Provided records>
- - -

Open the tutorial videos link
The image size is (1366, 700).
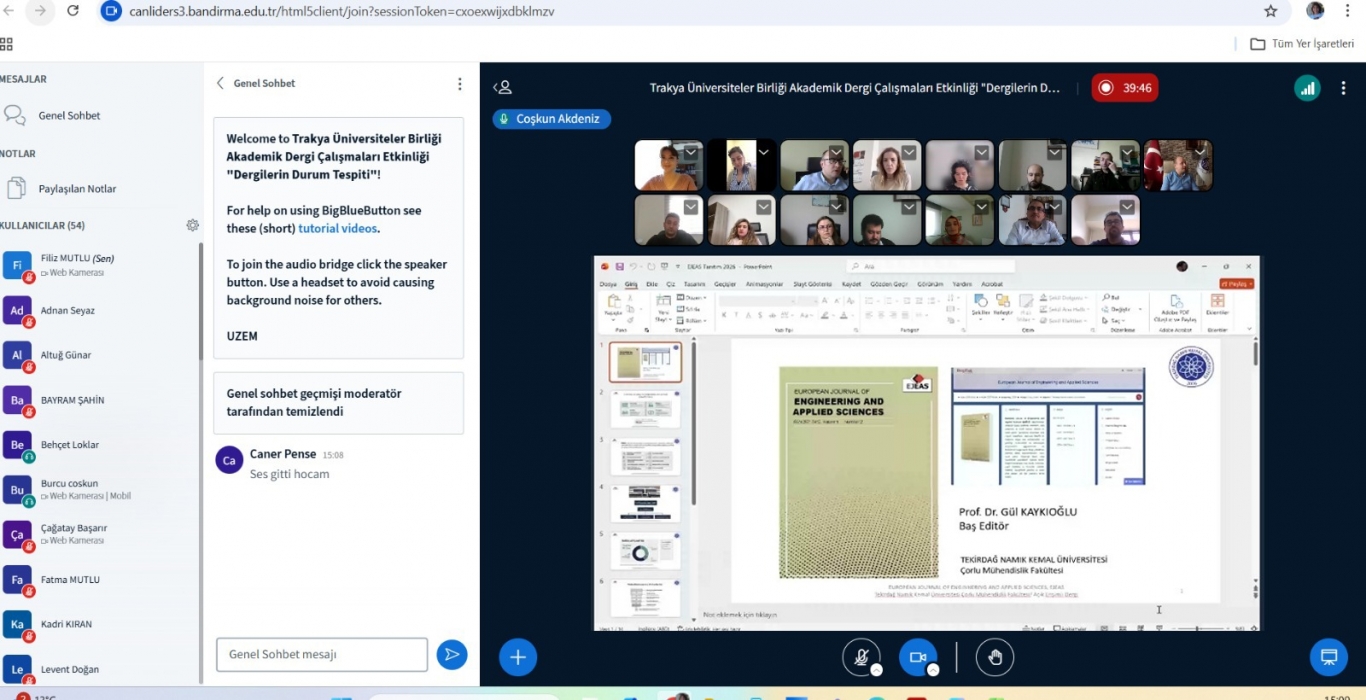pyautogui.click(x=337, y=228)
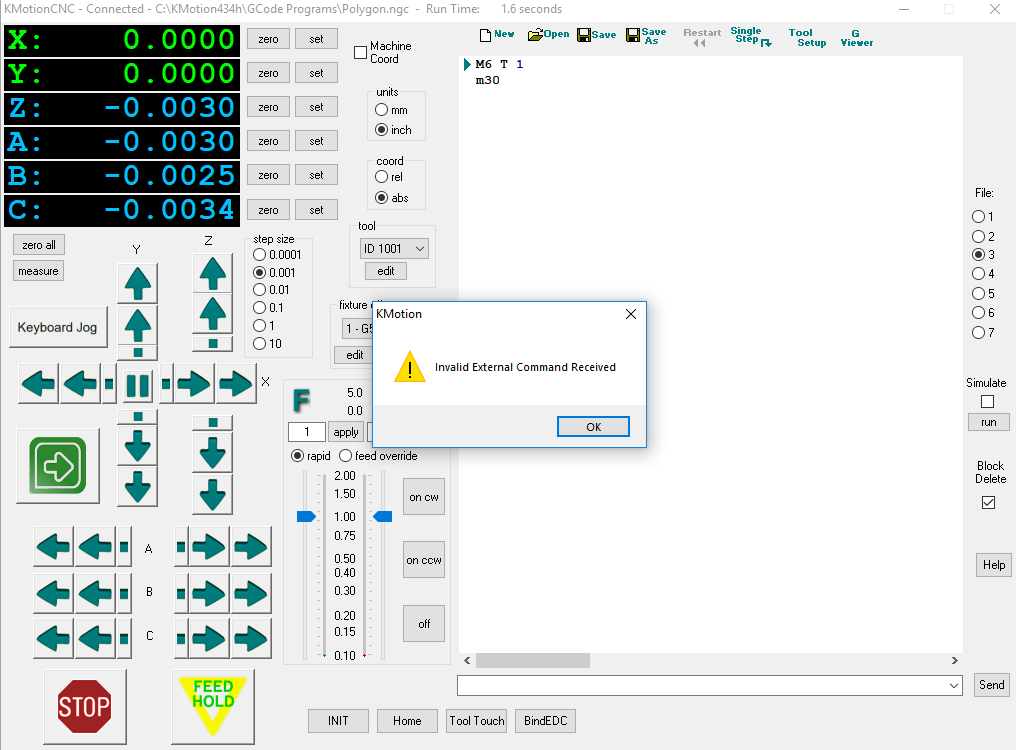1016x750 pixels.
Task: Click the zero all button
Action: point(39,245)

- - -

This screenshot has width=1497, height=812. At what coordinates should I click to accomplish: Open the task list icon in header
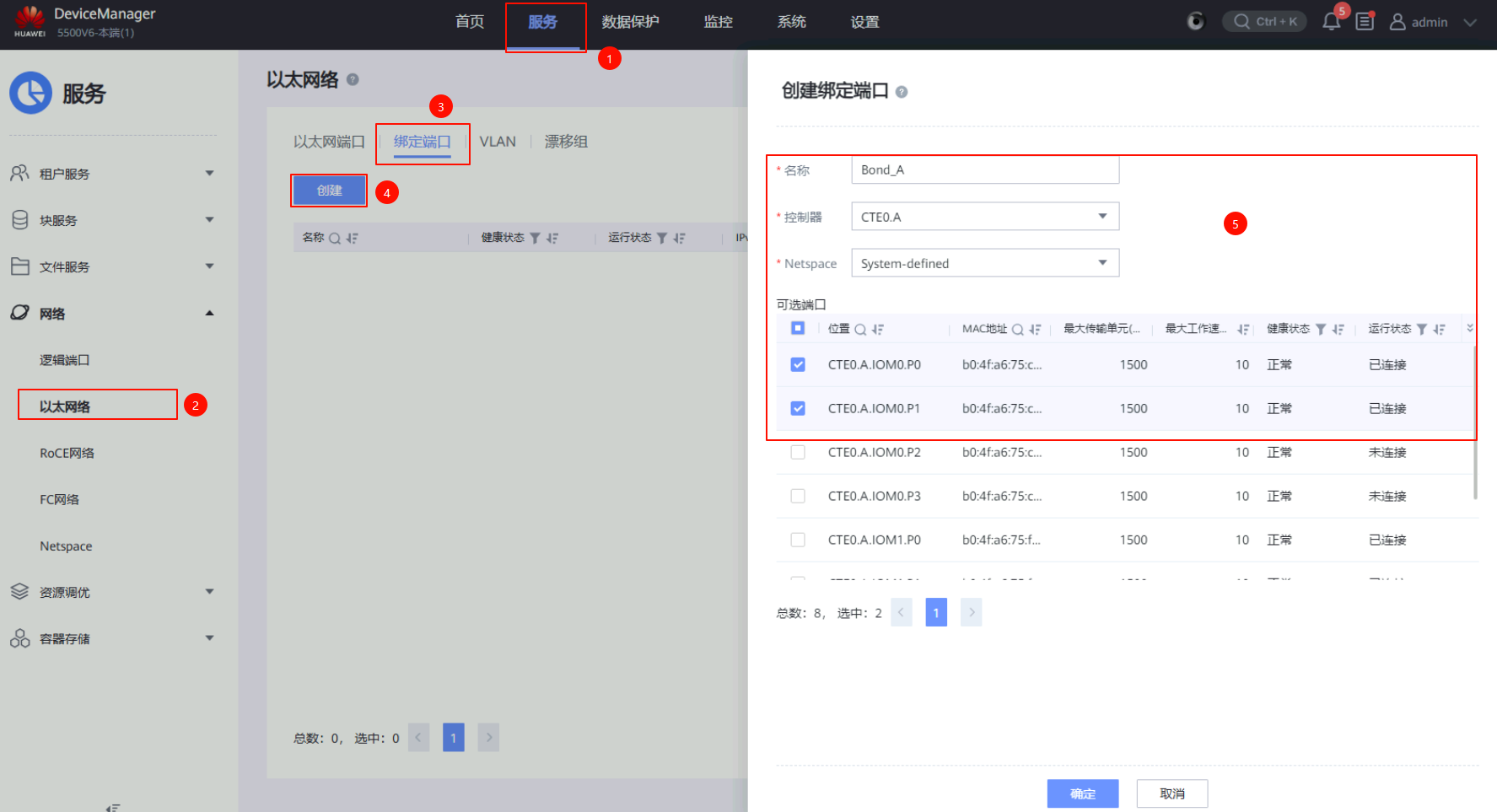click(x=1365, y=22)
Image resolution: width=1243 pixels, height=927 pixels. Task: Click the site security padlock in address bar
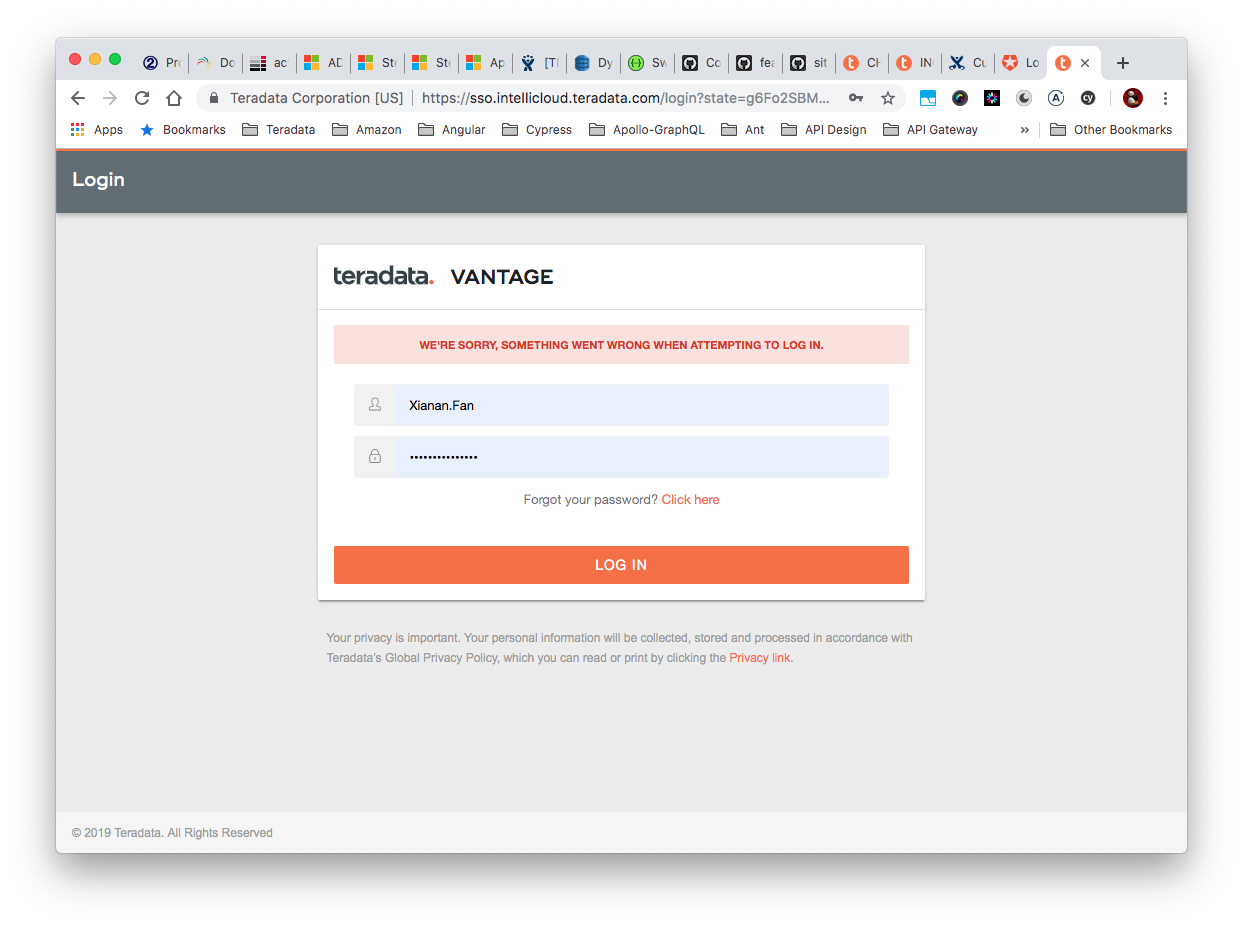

- - -

What the task asks> Repeat the lines above exactly, beginning with the one containing "This screenshot has" and finishing with the one containing "Image resolution: width=1243". No pictures belong in the copy.

Your solution>
This screenshot has width=1497, height=812. At what coordinates should I click to accomplish: Open the task list icon in header
click(x=1365, y=22)
Image resolution: width=1243 pixels, height=927 pixels. Task: Click the site security padlock in address bar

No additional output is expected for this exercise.